Return an exact copy of the lines from the one holding "Click the timestamp" to the end of the data, including both the starting and final lines. Leave the pictures out.

[Stored data entries]
________________________________________

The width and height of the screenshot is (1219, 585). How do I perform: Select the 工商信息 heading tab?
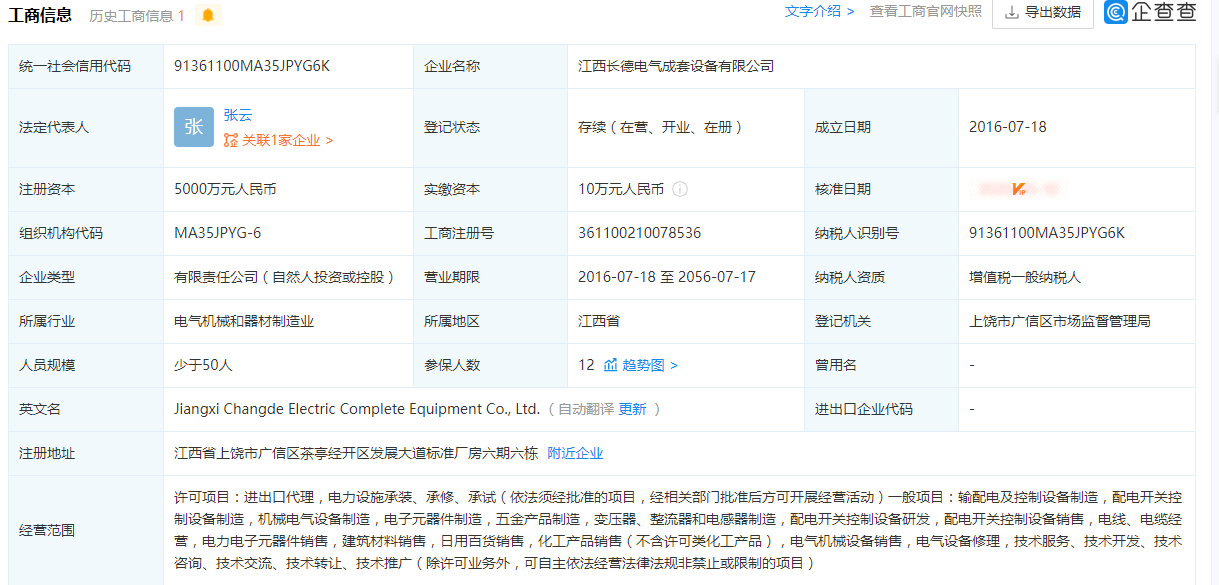pyautogui.click(x=40, y=14)
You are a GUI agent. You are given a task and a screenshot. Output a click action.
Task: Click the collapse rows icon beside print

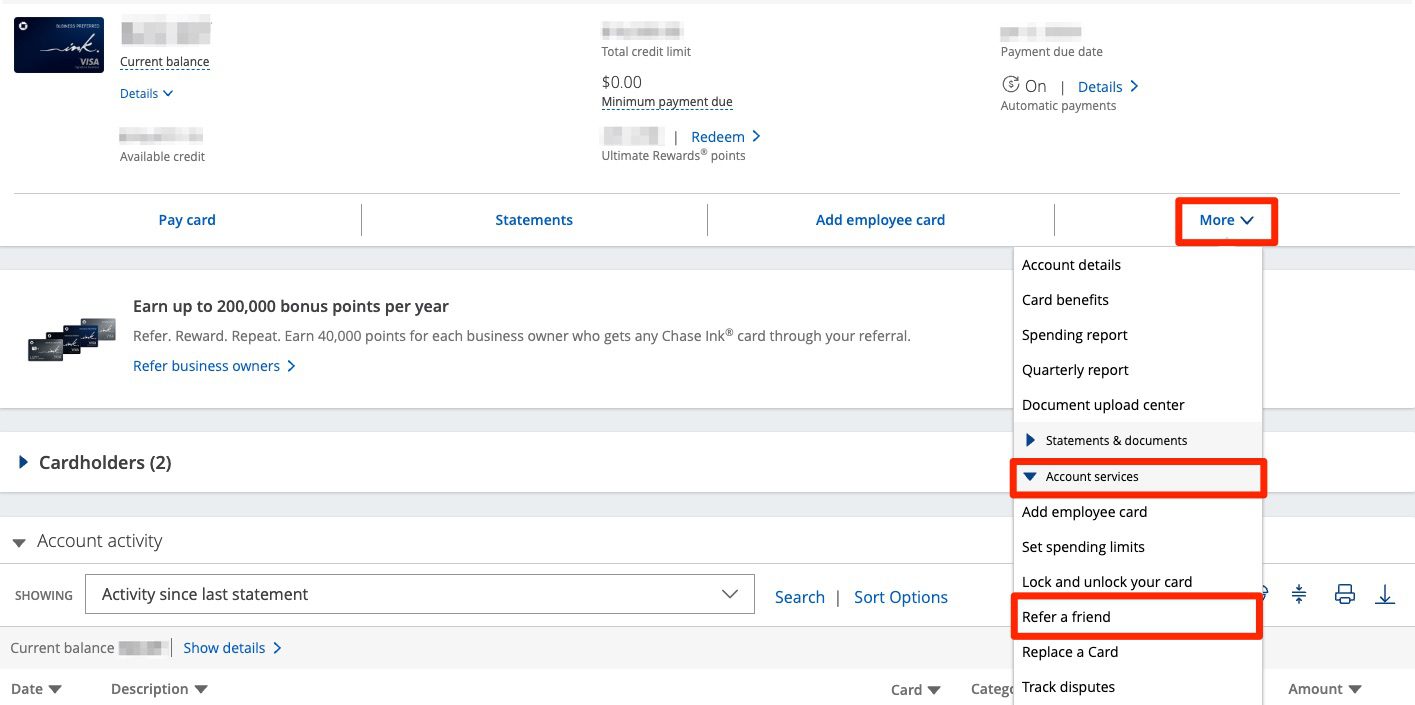click(1299, 595)
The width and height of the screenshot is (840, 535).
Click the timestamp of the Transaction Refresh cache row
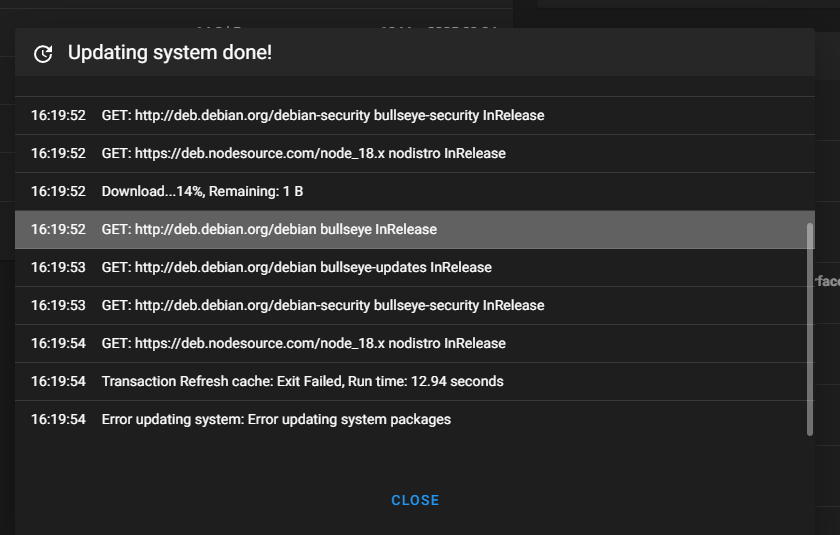pyautogui.click(x=58, y=381)
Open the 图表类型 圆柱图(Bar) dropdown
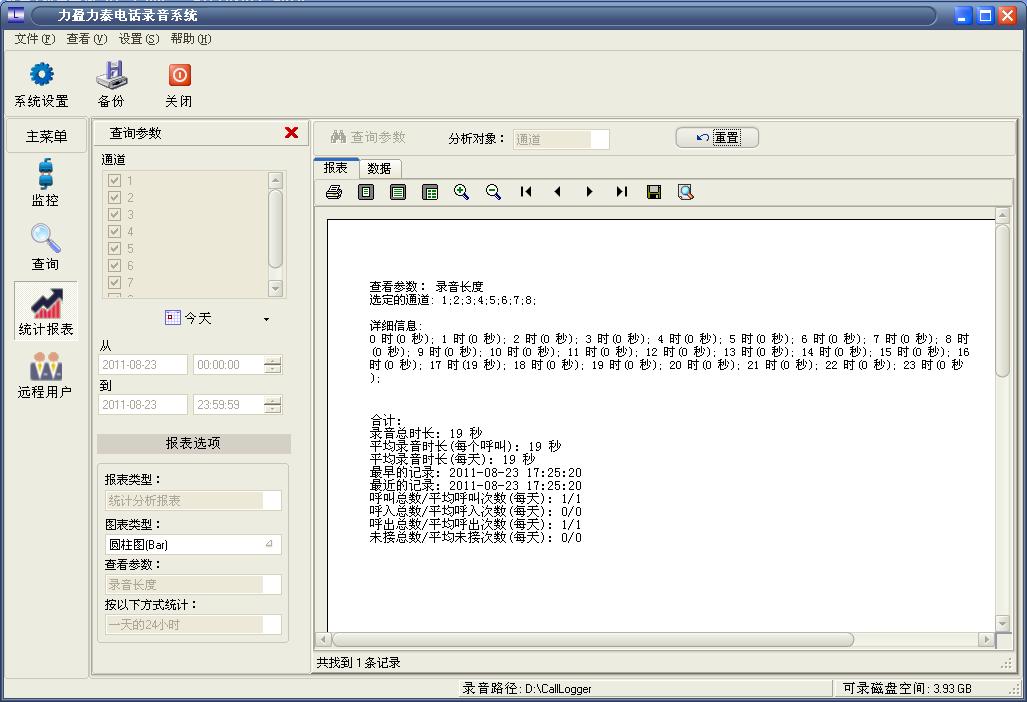The height and width of the screenshot is (702, 1027). 269,545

________________________________________

> Task answer:
Click the timestamp of the Transaction Refresh cache row
pyautogui.click(x=58, y=381)
Open the 图表类型 圆柱图(Bar) dropdown
The height and width of the screenshot is (702, 1027). 269,545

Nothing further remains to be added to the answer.